EXCERPTED PASSAGE>
###
Santa Barbara Music Club

Berkowitz Plays the Diabelli

Saturday, October 10, 2015 3:00 pm

Faulkner Gallery

40 E Anapamu St, Santa Barbara, CA, 93101

Image: Paul Berkowitz, pianist

On SATURDAY, October 10 the SANTA BARBARA MUSIC CLUB will present another program in its popular series of concerts of beautiful Classical music at Faulkner Gallery in the downtown Public Library.

One of the highlights of Santa Barbara Music Club’s concerts is the opportunity for audiences to hear great music from a variety of historical periods, with a diversity of musical forms, performed by excellent artists. This concert features pianist Paul Berkowitz, UCSB Professor and Head of the Keyboard Program, in a concert featuring a seldom-performed masterpiece, the Thirty-three Variations on a Waltz of Diabelli, Op. 120, by Ludwig van Beethoven.

Program Details

PAUL BERKOWITZ, PIANO
Thirty-Three Variations on a Waltz by A. Diabelli, Op. 120
Ludwig van Beethoven
(1770-1827)
Thema:
Vivace 3/4
Var. I:
Alla Marcia maestoso 4/4
Var. II:
Poco allegro 3/4
Var. III:
L’istesso tempo 3/4
Var. IV:
Un poco più vivace 3/4
Var. V:
Allegro vivace 3/4
Var. VI:
Allegro ma non troppo e serioso 3/4
Var. VII:
Un poco più allegro 3/4
Var. VIII:
Poco vivace 3/4
Var. IX:
Allegro pesante e risoluto (minore) 4/4
Var. X:
Presto 3/4
Var. XI:
Allegretto 3/4
Var. XII:
Un poco più moto 3/4
Var. XIII:
Vivace 3/4
Var. IV:
Grave e maestoso 4/4
Var. XV:
Presto scherzando 2/4
Var. XVI:
Allegro 4/4
Var. XVII:
Allegro 4/4
Var. XVIII:
Poco moderato 3/4
Var. XIX:
Presto 3/4
Var. XX:
Andante 6/4
Var. XXI:
Allegro con brio 4/4 – Meno allegro 3/4
Var. XXII:
Allegro molto. alla ‘Notte e giorno faticar’ di Mozart 4/4
Var. XXIII:
Allegro assai 4/4
Var. XXIV:
Fughetta: Andante 3/4
Var. XXV:
Allegro 3/8
Var. XXVI:
Piacevole 3/8
Var. XXVII:
Vivace 3/8
Var. XXVIII:
Allegro 2/4
Var. XXIX:
Adagio ma non troppo (minore) 3/4
Var. XXX:
Andante, sempre cantabile (minore) 4/4
Var. XXXI:
Largo molto espressive (minore) 9/8
Var. XXXII:
Fuga: Allegro 2/2
Var. XXXIII:
Tempo di Menuetto moderato 3/4

Notes on the Program

by Betty Oberacker

One of the highlights of Santa Barbara Music Club’s concerts is the opportunity for audiences to hear great music from a variety of historical periods, with a diversity of musical forms, performed by excellent artists. This concert features pianist Paul Berkowitz, UCSB Professor and Head of the Keyboard Program, in a concert featuring a seldom-performed masterpiece, the Thirty-three Variations on a Waltz by Diabelli, Op. 120, by Ludwig van Beethoven.
###
ITEMS>
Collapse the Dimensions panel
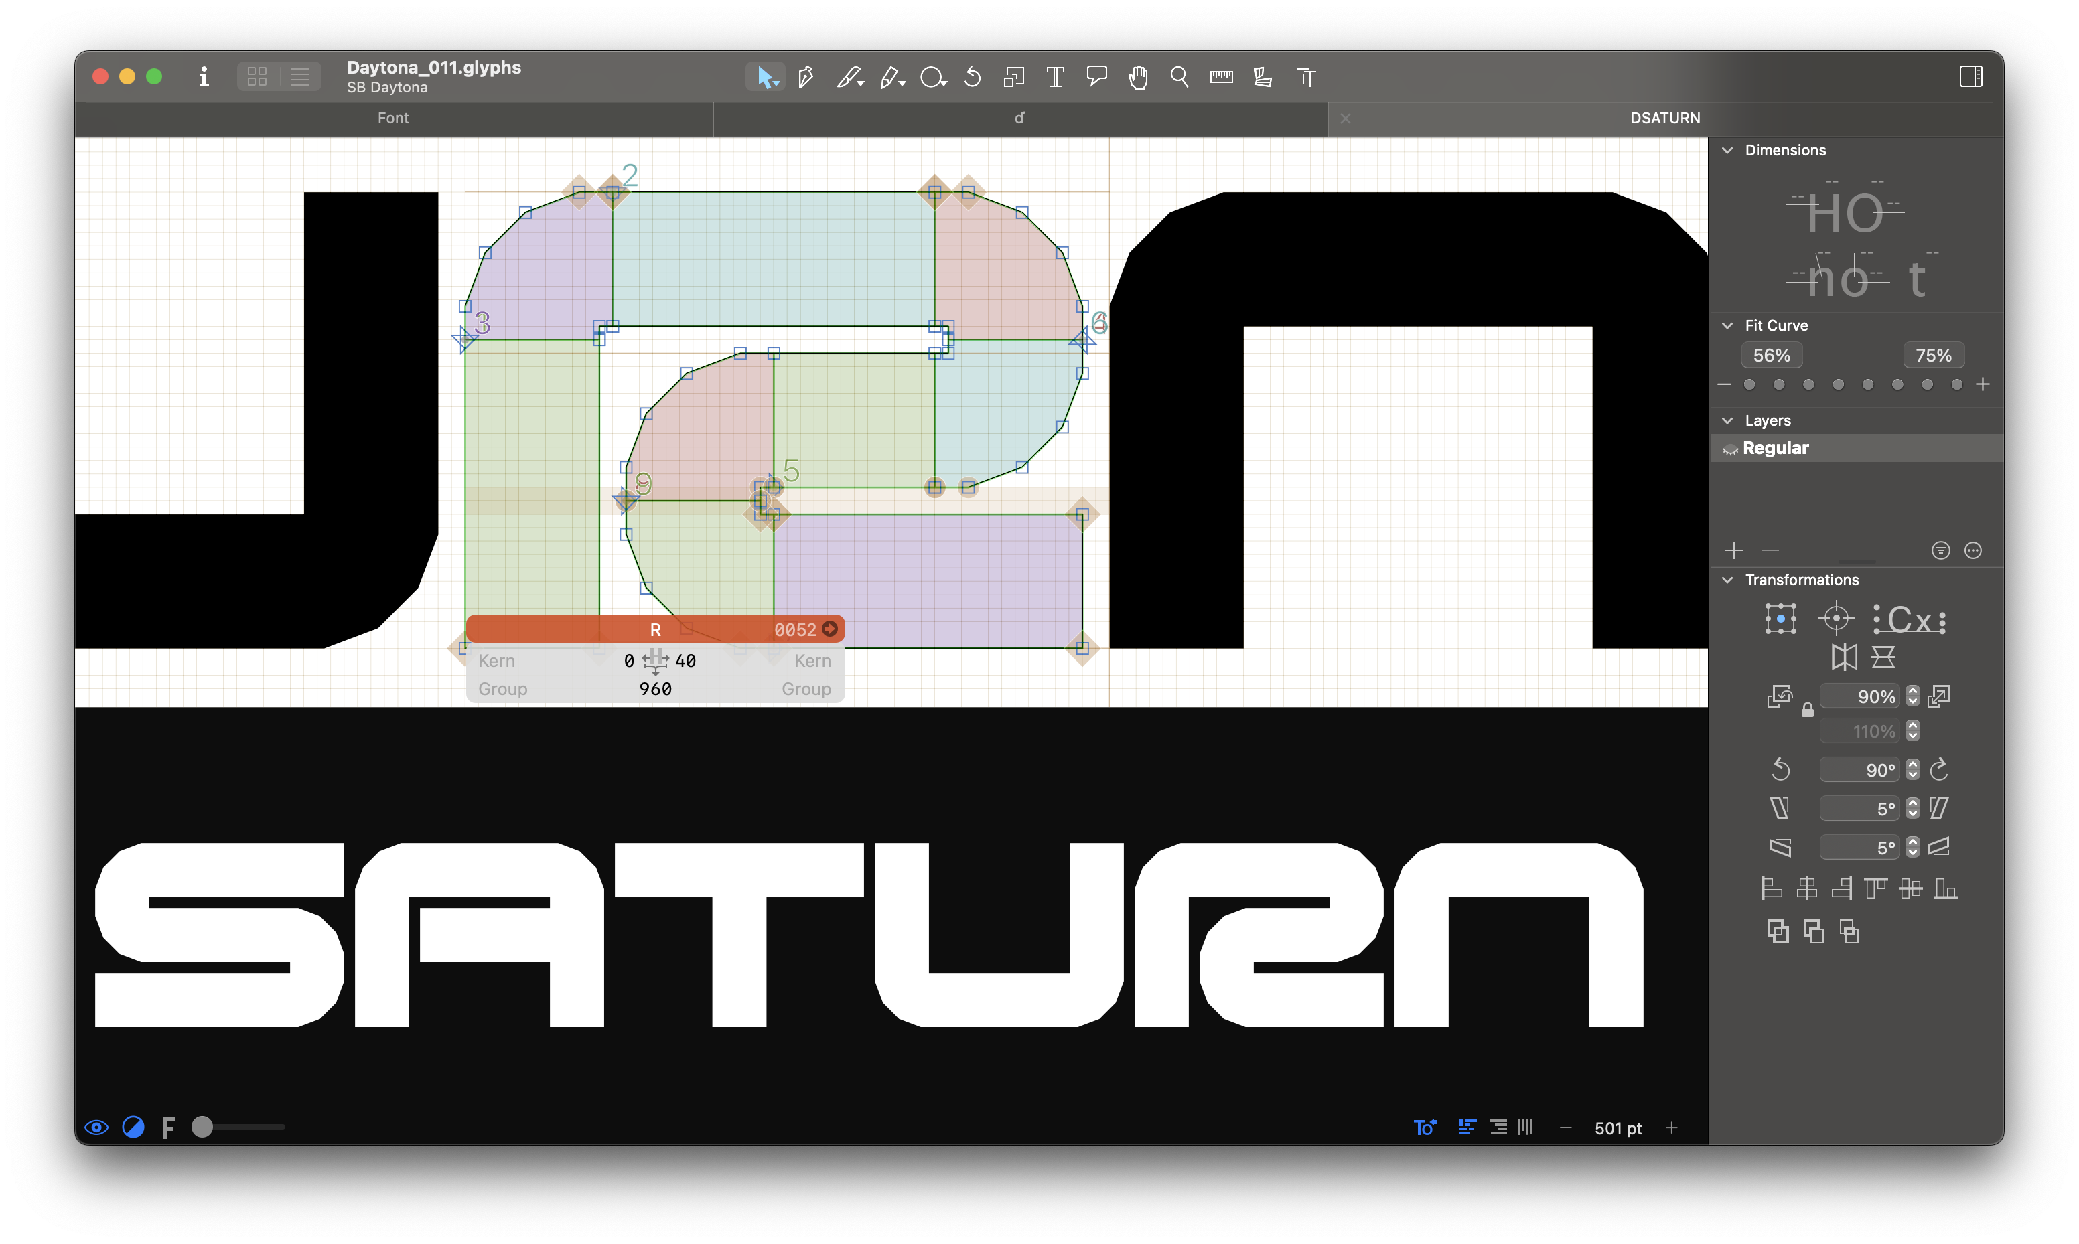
###
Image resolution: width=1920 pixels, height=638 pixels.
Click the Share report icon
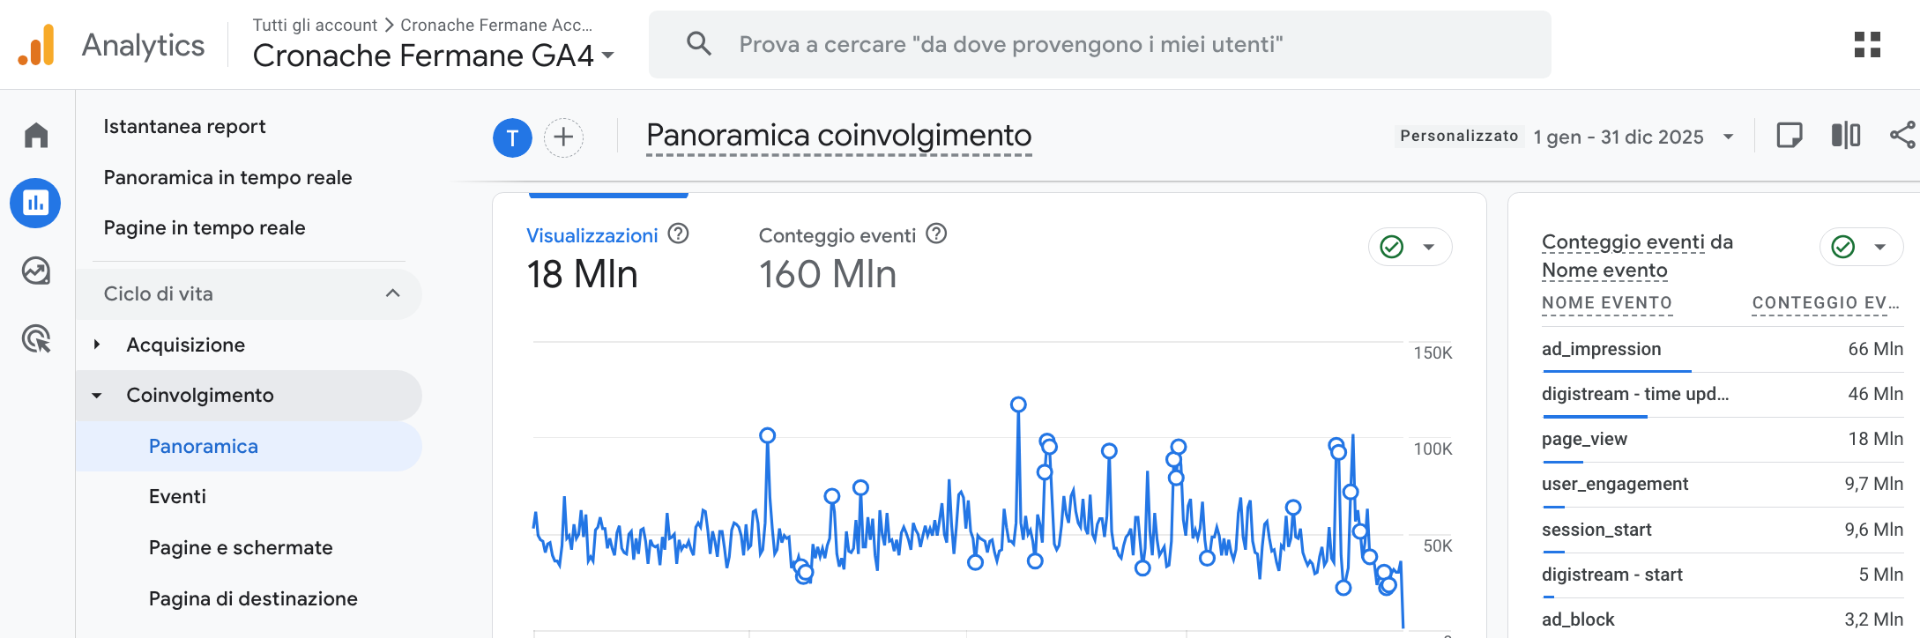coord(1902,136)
###
BRIEF 1>
Answer these from the concert announcement, one line each:
(a) In what building is Faulkner Gallery located?
(b) What marking is given for Var. XXIV?
(c) Who wrote the notes on the program?
BRIEF 2>
Set down, word for word, the part of the concert announcement that opens with the words containing "Image: Paul Berkowitz, pianist" and closes with "downtown Public Library.".
BRIEF 3>
Take the program notes of the concert announcement further, starting after their last sentence.

EXERCISE RESULT 1>
(a) The downtown Public Library
(b) Fughetta: Andante 3/4
(c) Betty Oberacker

EXERCISE RESULT 2>
Image: Paul Berkowitz, pianist

On SATURDAY, October 10 the SANTA BARBARA MUSIC CLUB will present another program in its popular series of concerts of beautiful Classical music at Faulkner Gallery in the downtown Public Library.

EXERCISE RESULT 3>
The piano works of Beethoven’s Late Period include six Piano Sonatas and the so-called “Diabelli Variations.” These variations were the composer’s entry in a competition sponsored by the publisher Anton Diabelli: it seems that Diabelli circulated his waltz to 50 composers of the time, each of whom was requested to compose one variation – the project of course being designed to generate publicity for Diabelli’s publishing company. And it is typical of Beethoven, then in his last decade, to have submitted not one, but a tour de force of 33 magnificent variations on Diabelli’s silly little waltz theme – thus conceiving a veritable microcosm of the art of improvisation.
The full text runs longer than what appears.